Personal information
- Born: 9 May 1981 (age 44)
- Nationality: German
- Position: Head coach
- Coaching career: 2004–present

Career history

Coaching
- 2004–2009: TSV Dachau Spurs
- 2009–2012: Munich Basket
- 2013: Germany (assistant)
- 2013–2016: Güssing Knights
- 2017–2018: Austria
- 2018: Prishtina
- 2018–2020: Egis Körmend
- 2020–2021: GTK Gliwice
- 2021–2023: Alba Fehérvár

Career highlights
- Austrian League champion (2014–2015); Austrian Cup champion (2015); ÖBL Coach of the Year (2014–2015);

= Matthias Zollner =

German professional basketball coach (born 1981)

Matthias Zollner (born 9 May 1981) is a German professional basketball coach who most recently served as head coach of Alba Fehérvár.

==Coaching career==
From 2004 to 2009 Zollner coached his hometown club TSV Dachau 1865 "Spurs". In 2009 he took over Munich's most traditional basketball club Munich Basket formerly known as Lotus Munich. Coach Zollner guided Basket's team for 3 seasons before being nominated as an assistant coach for the German national basketball team.

In 2013, Zollner was an assistant coach on the German national basketball team.

In the 2013–14 season, Zollner led the UBC Güssing Knights to its first Austrian title, despite being ranked by experts to be 7th before the start of the season. Individually, he won the ÖBL Coach of the Year award.

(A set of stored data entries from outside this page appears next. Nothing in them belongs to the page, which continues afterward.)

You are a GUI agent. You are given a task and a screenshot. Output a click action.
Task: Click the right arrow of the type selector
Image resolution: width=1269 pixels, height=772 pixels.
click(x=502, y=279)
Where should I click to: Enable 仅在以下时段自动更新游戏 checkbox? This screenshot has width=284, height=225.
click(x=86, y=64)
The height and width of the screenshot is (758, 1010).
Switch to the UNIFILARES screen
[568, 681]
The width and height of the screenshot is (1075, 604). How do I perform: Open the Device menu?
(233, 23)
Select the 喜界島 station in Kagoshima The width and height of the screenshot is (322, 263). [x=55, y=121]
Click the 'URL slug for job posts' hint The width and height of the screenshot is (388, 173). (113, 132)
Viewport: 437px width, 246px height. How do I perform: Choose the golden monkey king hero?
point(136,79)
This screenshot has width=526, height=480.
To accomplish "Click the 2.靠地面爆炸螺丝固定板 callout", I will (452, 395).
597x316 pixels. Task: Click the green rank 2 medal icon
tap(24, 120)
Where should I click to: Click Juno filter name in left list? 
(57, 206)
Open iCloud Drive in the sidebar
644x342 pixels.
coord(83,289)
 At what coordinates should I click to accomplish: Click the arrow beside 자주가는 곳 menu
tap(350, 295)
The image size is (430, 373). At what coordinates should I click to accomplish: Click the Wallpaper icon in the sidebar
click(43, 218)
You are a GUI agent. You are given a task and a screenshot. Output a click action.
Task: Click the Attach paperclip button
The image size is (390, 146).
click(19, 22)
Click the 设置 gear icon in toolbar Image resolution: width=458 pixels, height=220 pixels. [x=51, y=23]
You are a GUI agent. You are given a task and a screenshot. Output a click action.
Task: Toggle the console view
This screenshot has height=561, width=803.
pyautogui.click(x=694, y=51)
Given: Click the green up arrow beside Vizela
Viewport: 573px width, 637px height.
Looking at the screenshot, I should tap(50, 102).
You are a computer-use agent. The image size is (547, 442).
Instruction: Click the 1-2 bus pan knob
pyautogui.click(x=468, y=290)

During the 2014-15 season, Zollner led the UBC Güssing Knights in their maiden Eurochallenge campaign to a sensational top 16 participation. The first for an Austrian team ever. In March 2015 Zollner and his UBC Güssing Knights captured the Austrian Cup title for the first time in club history.

Also Coach Zollner won the ÖBL Coach of the Year for the second consecutive year. He became the first coach ever to win the award back to back. In February 2016, Zollner left the club because of its financial problems.

On 18 August 2018, he signed a contract with Z-Mobile Prishtina of the Kosovo Basketball Superleague. Less than two months later he was let go by the team.

On 26 May 2020, Zollner signed with GTK Gliwice in Poland and parted company with the team after the conclusion of the 2020-21 season. He was appointed the new head coach of Hungarian side Alba Fehérvár on November 19, 2021. Zollner was sacked in February 2023.